One other adventure was destined for him that day. He had recollected that there was such a thing in the world as his mother. And then there came to him a feeling that he wanted her more than all the rest of the things in the world. Not only was his body tired with the adventures it had undergone, but his little brain was equally tired. In all the days he had lived it had not worked so hard as on this one day. Furthermore, he was sleepy. So he started out to look for the cave and his mother, feeling at the same time an overwhelming rush of loneliness and helplessness.

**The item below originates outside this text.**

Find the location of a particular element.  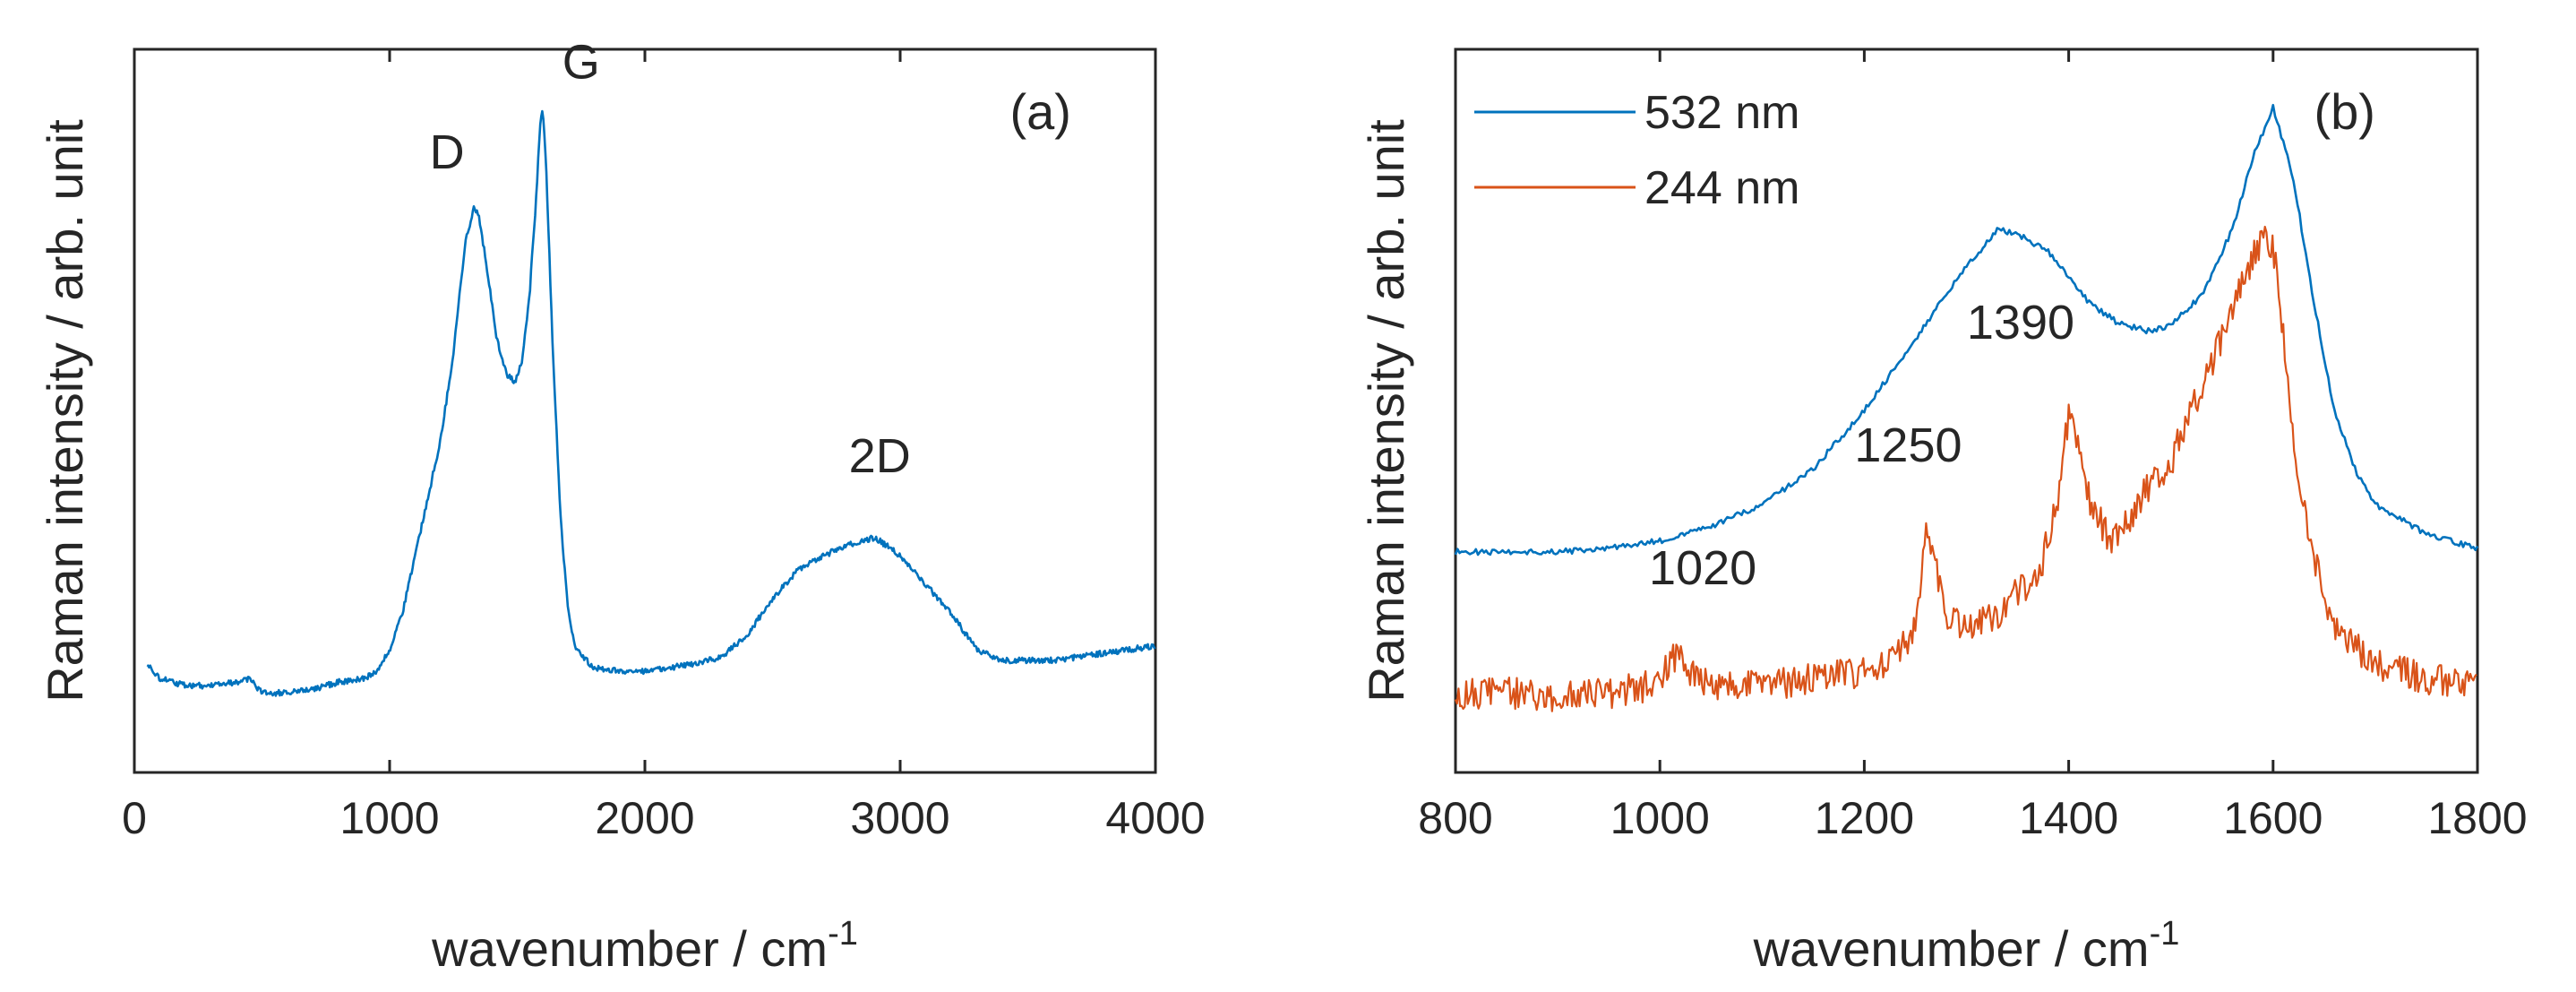

x-tick-label: 3000 is located at coordinates (900, 818). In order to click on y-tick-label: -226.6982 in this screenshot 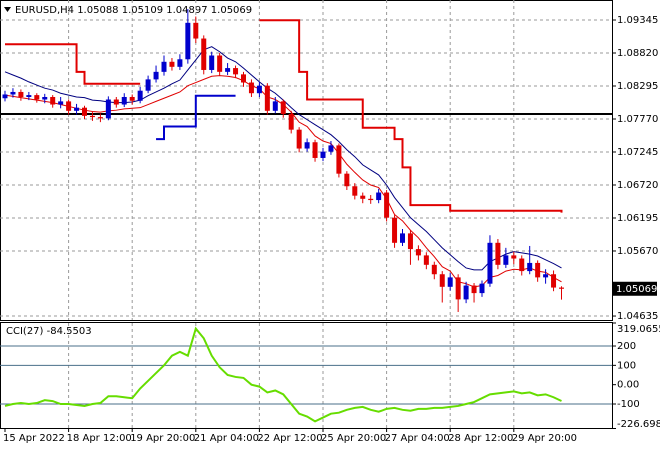, I will do `click(638, 424)`.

He was sprawling along between some bushes, when he heard a sharp intimidating cry. There was a flash of yellow before his eyes. He saw a weasel leaping swiftly away from him. It was a small live thing, and he had no fear. Then, before him, at his feet, he saw an extremely small live thing, only several inches long, a young weasel, that, like himself, had disobediently gone out adventuring. It tried to retreat before him. He turned it over with his paw. It made a queer, grating noise. The next moment the flash of yellow reappeared before his eyes. He heard again the intimidating cry, and at the same instant received a sharp blow on the side of the neck and felt the sharp teeth of the mother-weasel cut into his flesh.
While he yelped and ki-yi ’d and scrambled backward, he saw the mother-weasel leap upon her young one and disappear with it into the neighbouring thicket. The cut of her teeth in his neck still hurt, but his feelings were hurt more grievously, and he sat down and weakly whimpered. This mother-weasel was so small and so savage. He was yet to learn that for size and weight the weasel was the most ferocious, vindictive, and terrible of all the killers of the Wild. But a portion of this knowledge was quickly to be his.